In 2010, Maryland doom circuit veteran ‘Screaming Mad’ Dee Calhoun joined IRON MAN on vocals, recording two EPs before starting work on their latest masterpiece, the monstrous snorting rocking doom behemoth ‘South Of The Earth’. Bursting with inspirational tunes, from the killer anthemic rumble of the opening title track to the blissful elegiac blues-doom of the closing ‘Ballad Of Ray Garraty’, IRON MAN’s fifth album is shot-through with stunning soulful leads, gargantuan riffs, powerful throaty vocal melodies and a muscular, resounding rhythm section.
“Every time Iron Man goes into the studio, we treat it like a blank canvas. As things progress, the art form takes shape,” says Al Morris on the band’s creative process. “We wrote this album in about 2 months. Then we practiced our asses off to perfect the performance of the songs. This CD was done with Frank Marchand, an engineer/producer with a head full of ideas! He enhanced every element of this CD. We have great trust in Frank and followed his ideas. This is what came out!”
“I’ve loved all of Iron Man’s work,” says Lee Dorrian. “‘South of the Earth’ easily matches it and the band sound better than ever.

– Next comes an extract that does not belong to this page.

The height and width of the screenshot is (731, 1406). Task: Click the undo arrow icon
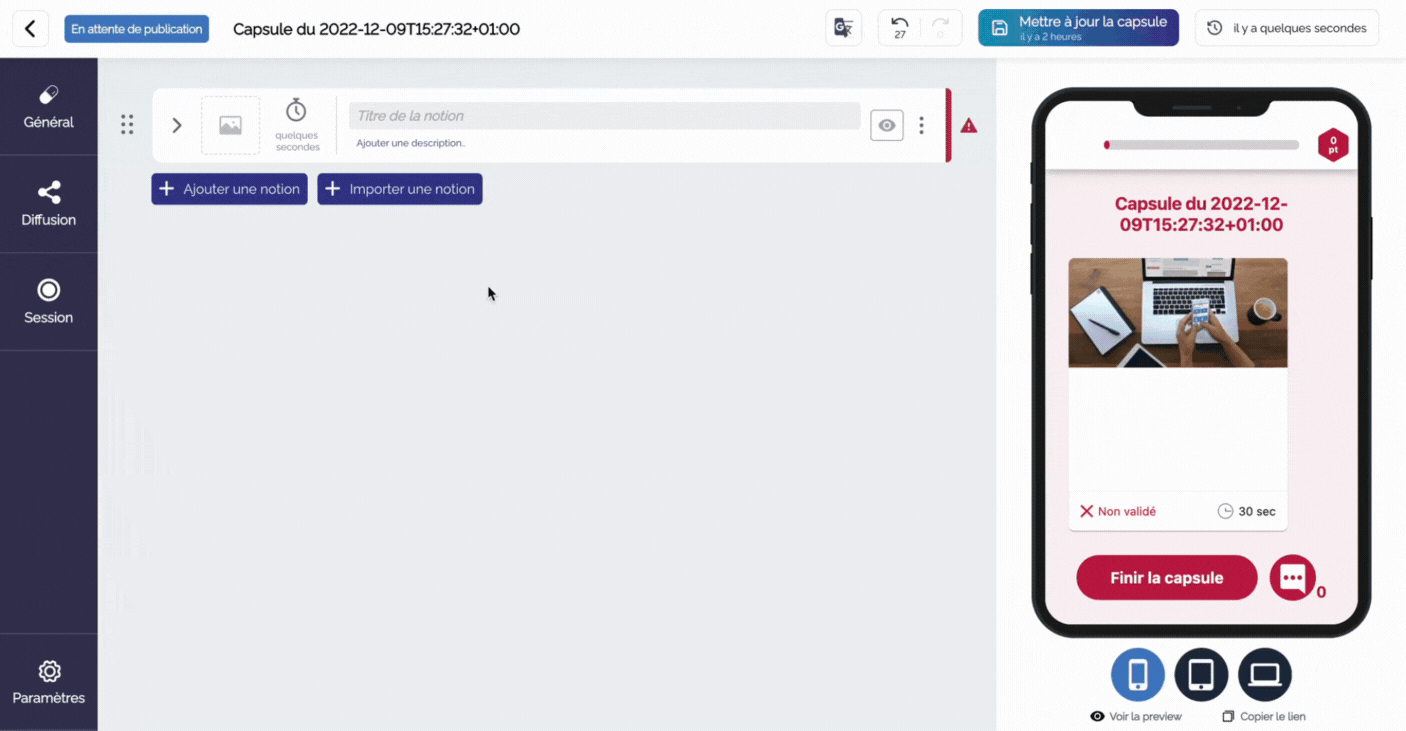coord(899,24)
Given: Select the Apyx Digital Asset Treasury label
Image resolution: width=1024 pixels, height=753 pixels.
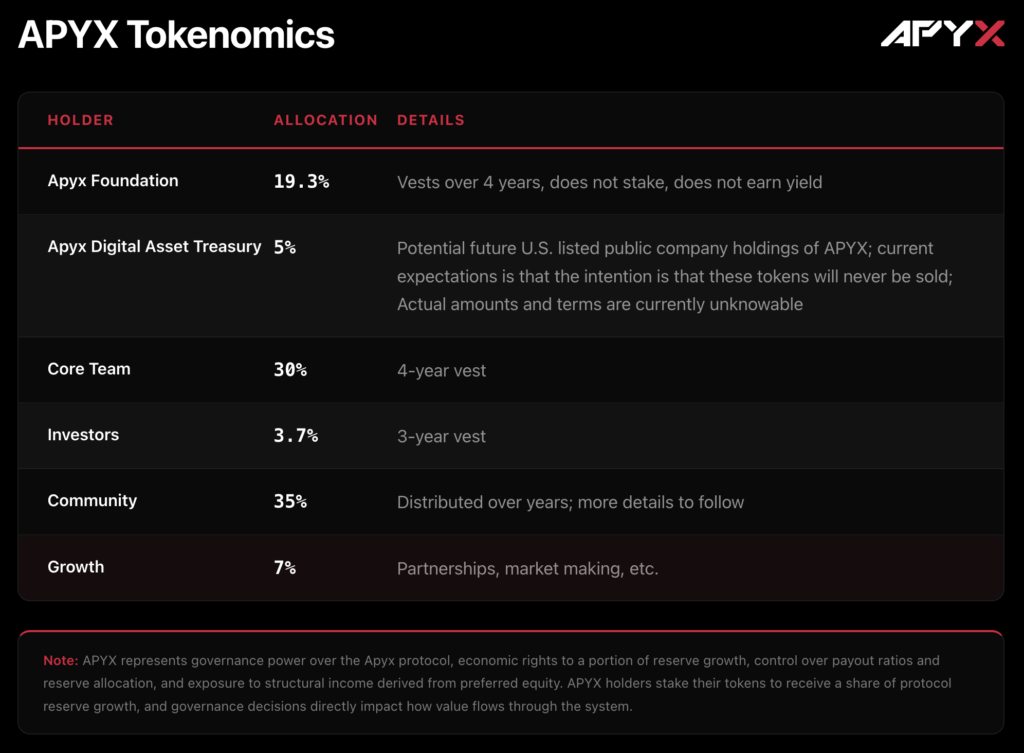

Great musicianship all round and they have a seriously killer vocalist with Screaming Mad Dee.”
Asked how Al feels the latest incarnation of IRON MAN compares to the line-ups he’s worked with over the last few decades, his reply displays a heartening, positive renewed enthusiasm for the bullishly durable group he founded all those years ago. “I am not the only person pushing the band forward!” he beams. “Now all of the band is pushing in the same direction!! We can write great songs together and perform on stage with lots of energy!”
Tour details will follow, you lucky bastards – in the meantime, get familiar with ‘South Of The Earth’, surely IRON MAN’s finest, fullest achievement to date.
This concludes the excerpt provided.